_WHAT THE EXERCISE ASKS_: Could you retype exactly the lines below between the one holding "Enable the Es Stockeable checkbox" and the one holding "You are a computer-use agent.", inclusive, leaving out any pictures?

RECORDS SUPPLIED: Begin

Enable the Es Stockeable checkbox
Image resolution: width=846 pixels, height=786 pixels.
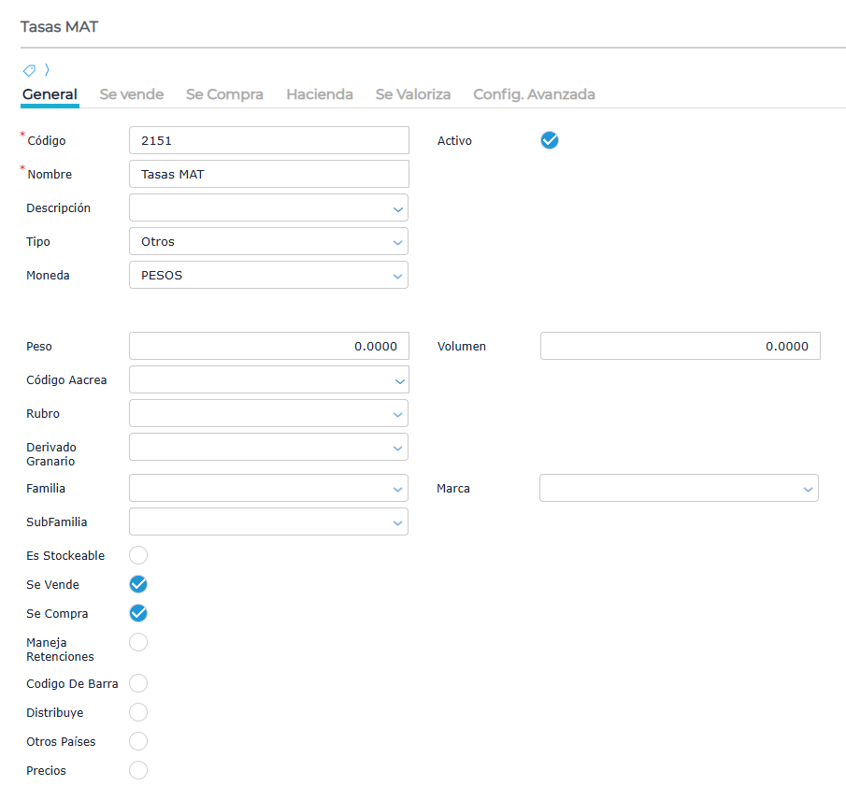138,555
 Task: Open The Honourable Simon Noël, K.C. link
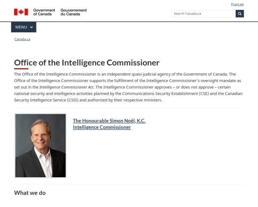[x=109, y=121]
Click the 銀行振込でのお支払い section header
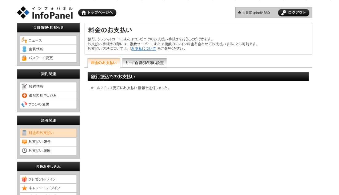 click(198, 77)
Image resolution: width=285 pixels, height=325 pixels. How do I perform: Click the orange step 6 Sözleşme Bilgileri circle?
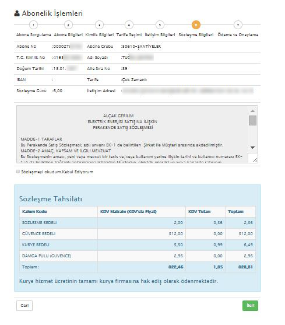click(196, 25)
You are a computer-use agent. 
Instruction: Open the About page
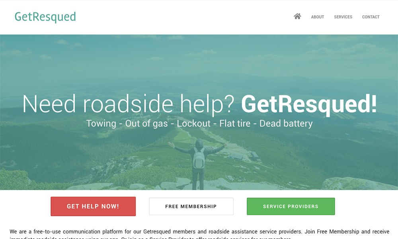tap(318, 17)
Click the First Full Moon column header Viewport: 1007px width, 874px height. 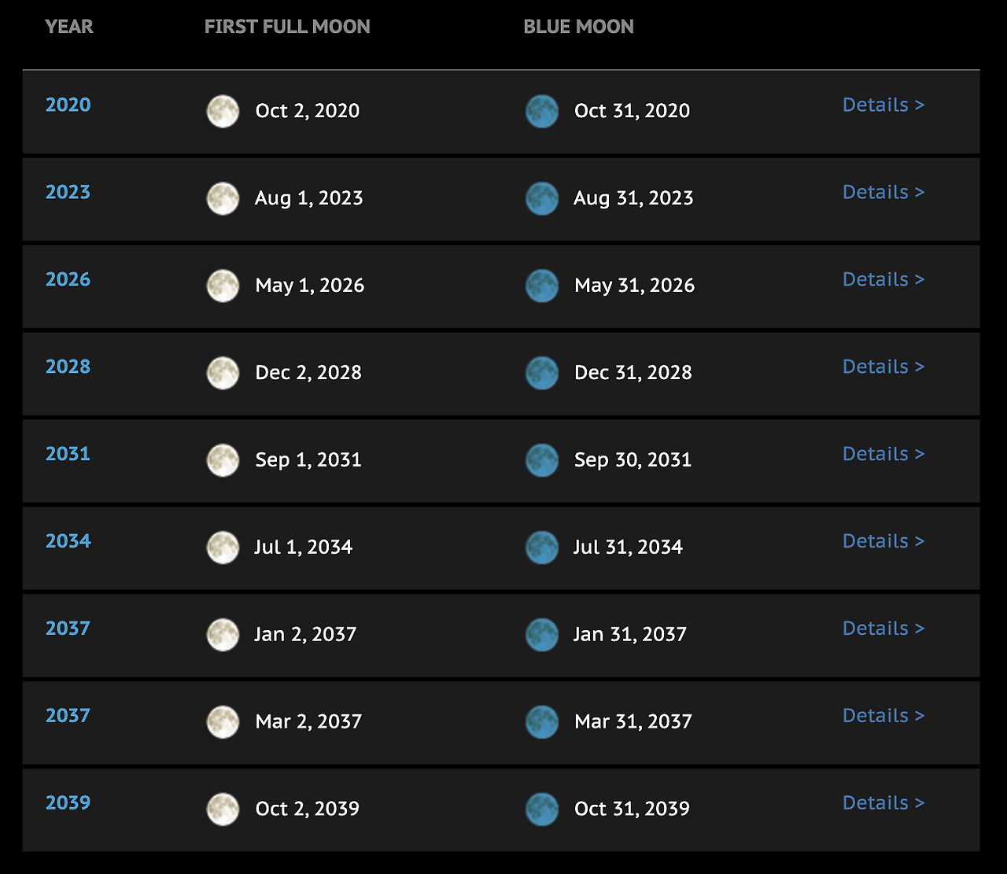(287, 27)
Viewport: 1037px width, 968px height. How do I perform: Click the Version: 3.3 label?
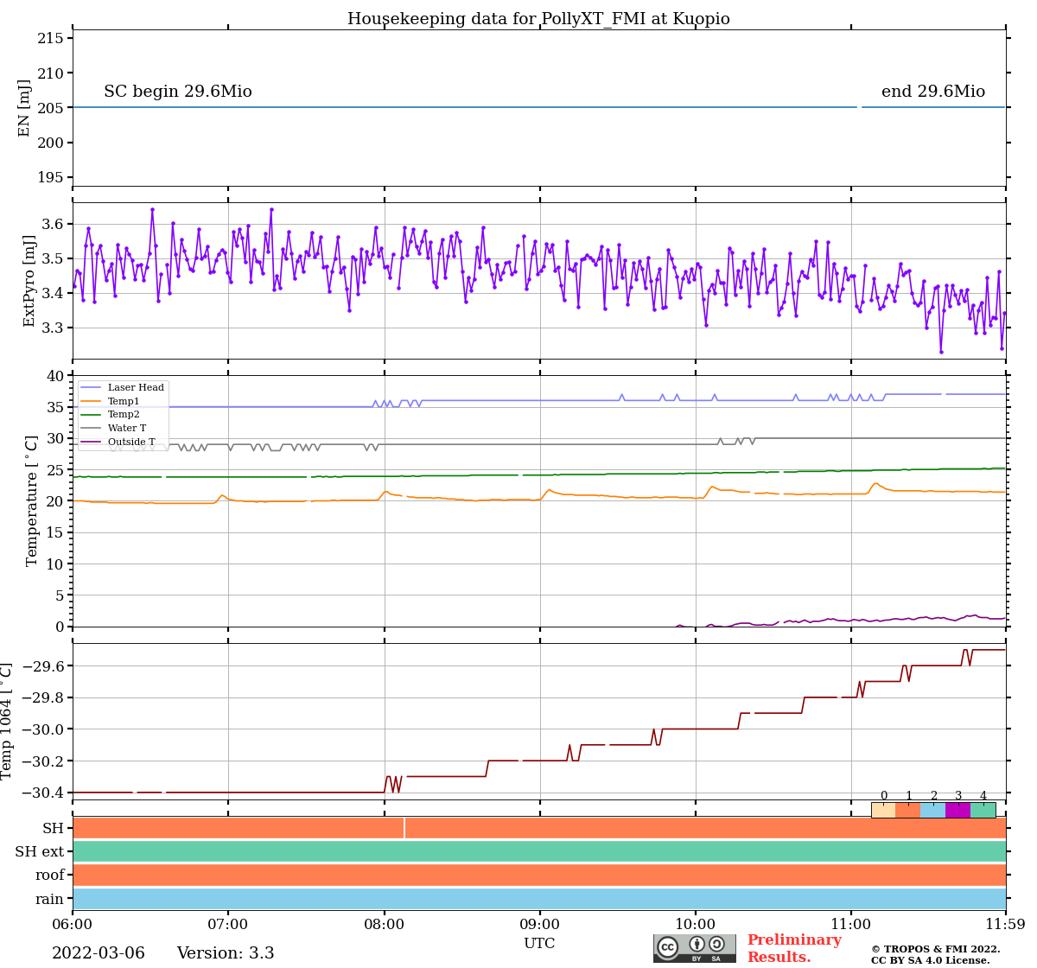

RECORDS SUPPLIED: End
RECORDS SUPPLIED: Begin

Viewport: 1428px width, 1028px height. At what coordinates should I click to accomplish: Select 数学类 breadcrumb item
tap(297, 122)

RECORDS SUPPLIED: End
RECORDS SUPPLIED: Begin

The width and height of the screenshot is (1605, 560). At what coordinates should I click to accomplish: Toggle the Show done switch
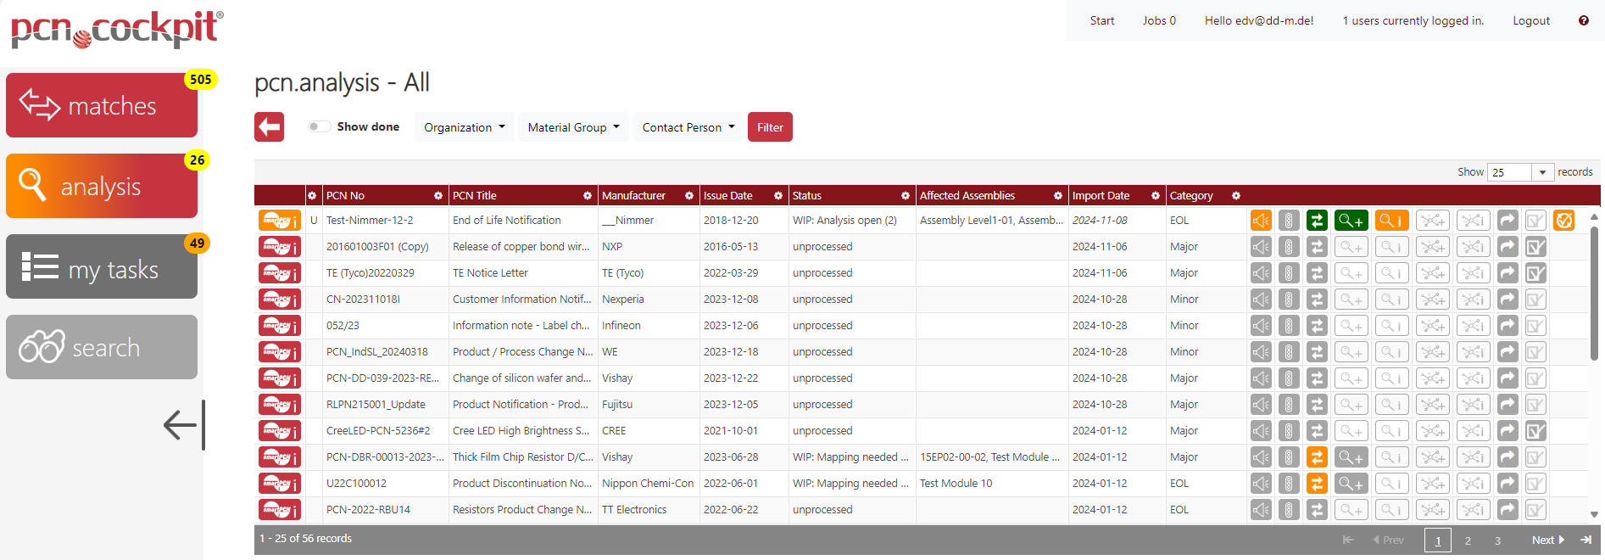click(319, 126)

RECORDS SUPPLIED: End

_ANSWER AREA_:
Enable the Es Stockeable checkbox
Image resolution: width=846 pixels, height=786 pixels.
138,555
 Task: Open The Honourable Simon Noël, K.C. link
[x=109, y=121]
Click the 銀行振込でのお支払い section header
 click(198, 77)
Image resolution: width=285 pixels, height=325 pixels. How do I perform: Click the orange step 6 Sözleşme Bilgileri circle?
click(196, 25)
You are a computer-use agent. 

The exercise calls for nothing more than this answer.